**EXERCISE REQUIREMENTS:** Please begin with the line containing "You are a GUI" and reproduce each line exactly until the records below end, without any pictures.

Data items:
○ ○ ○ ○ ○
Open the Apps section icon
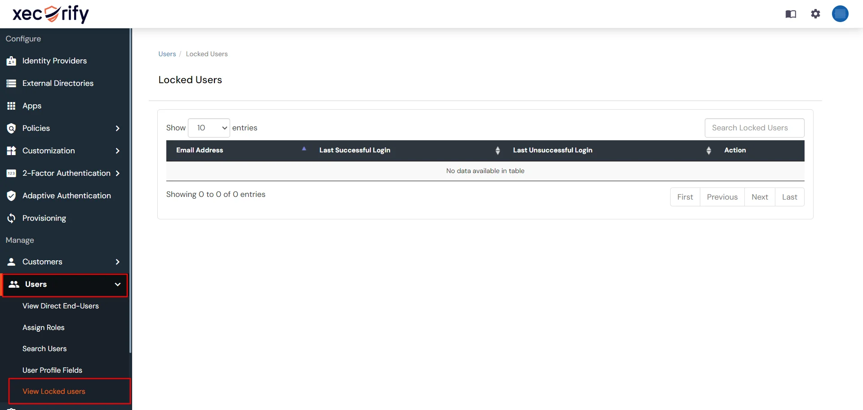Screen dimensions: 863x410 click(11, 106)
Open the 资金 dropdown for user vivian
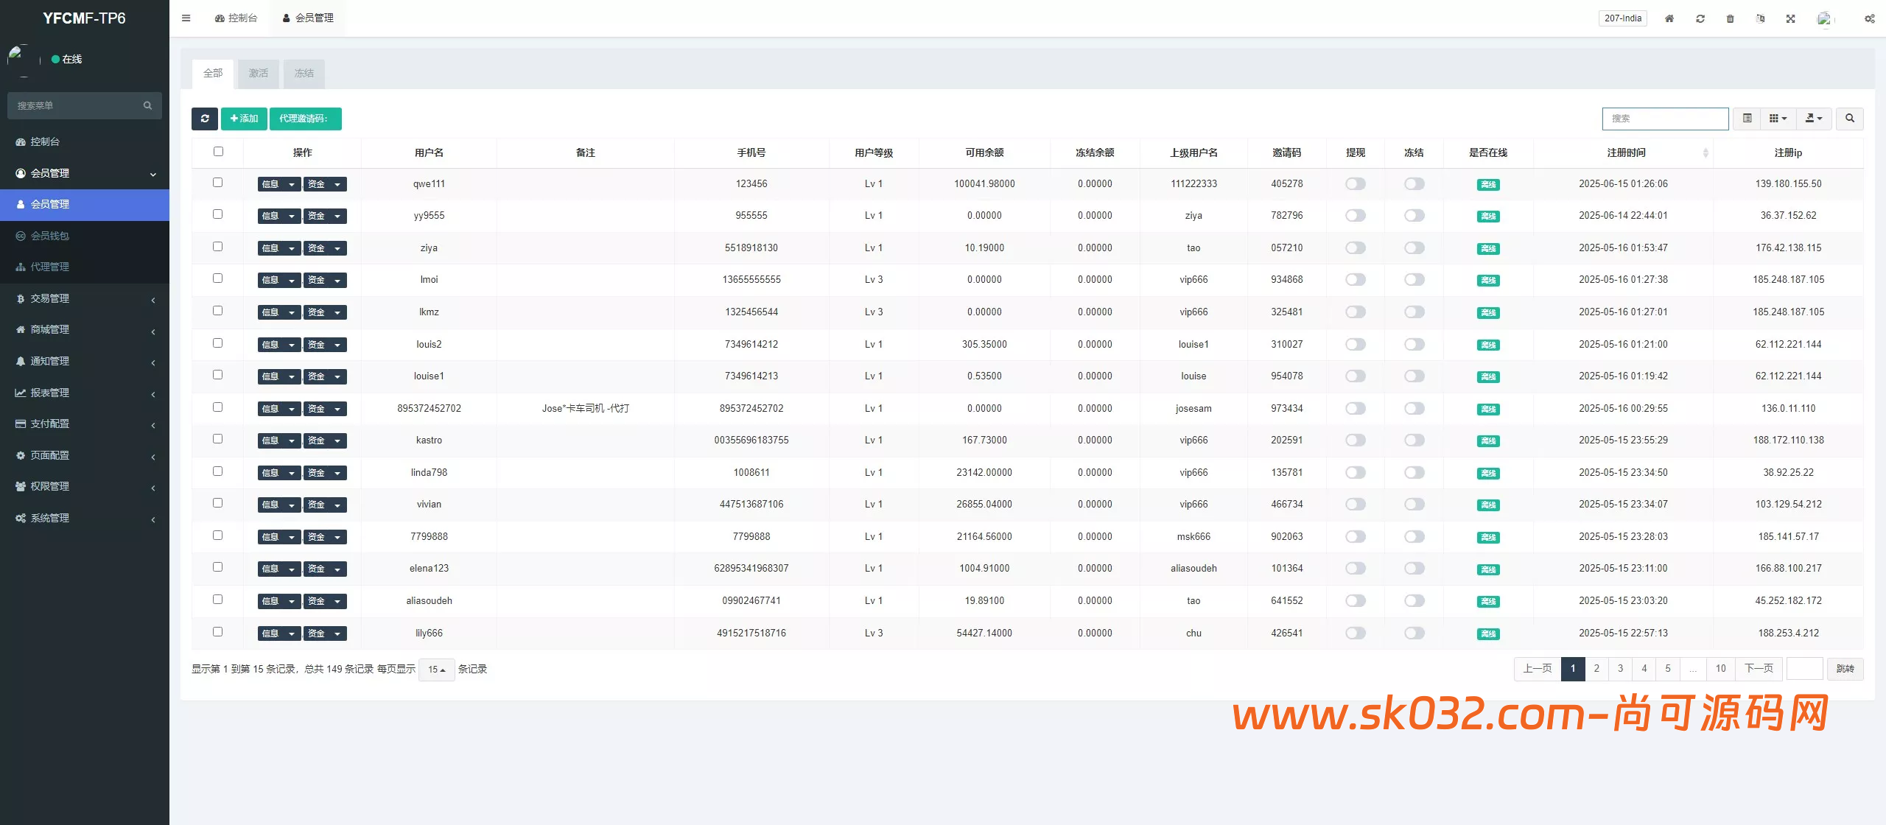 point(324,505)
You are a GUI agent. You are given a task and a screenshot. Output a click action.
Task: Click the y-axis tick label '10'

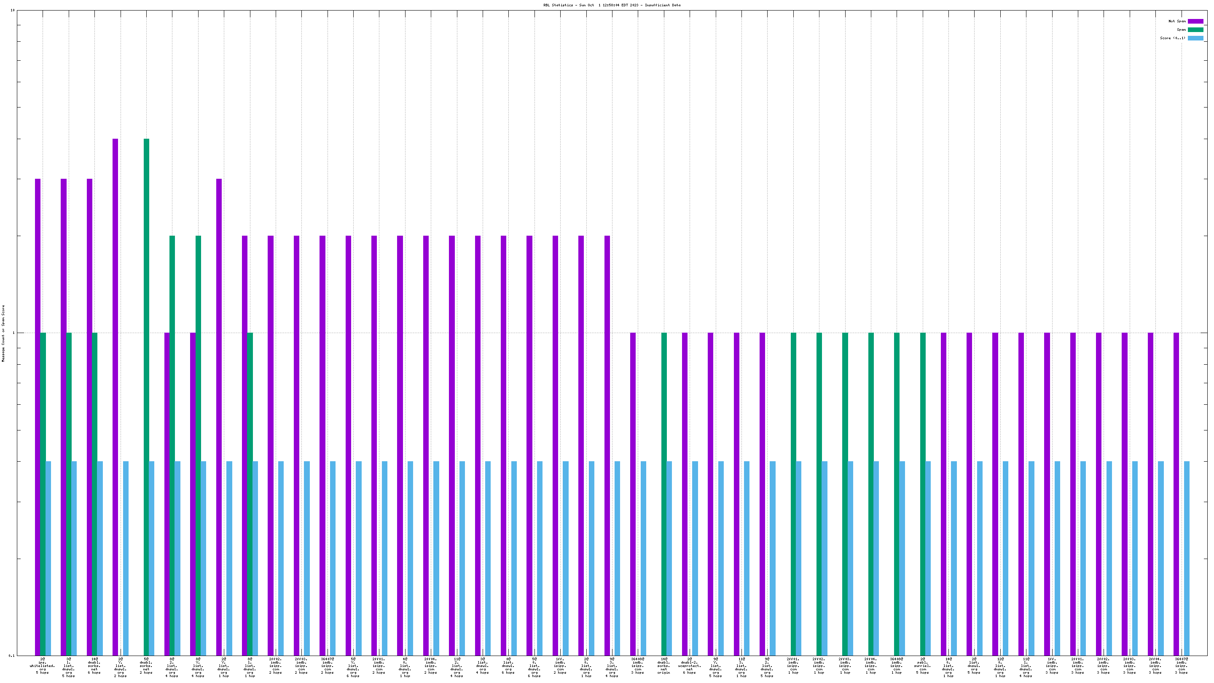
○ ○ ○ ○ ○
**RESPONSE BELOW:**
You are a GUI agent. You are given a task and a screenshot. Output a click action.
Task: Click the y-axis tick label '10'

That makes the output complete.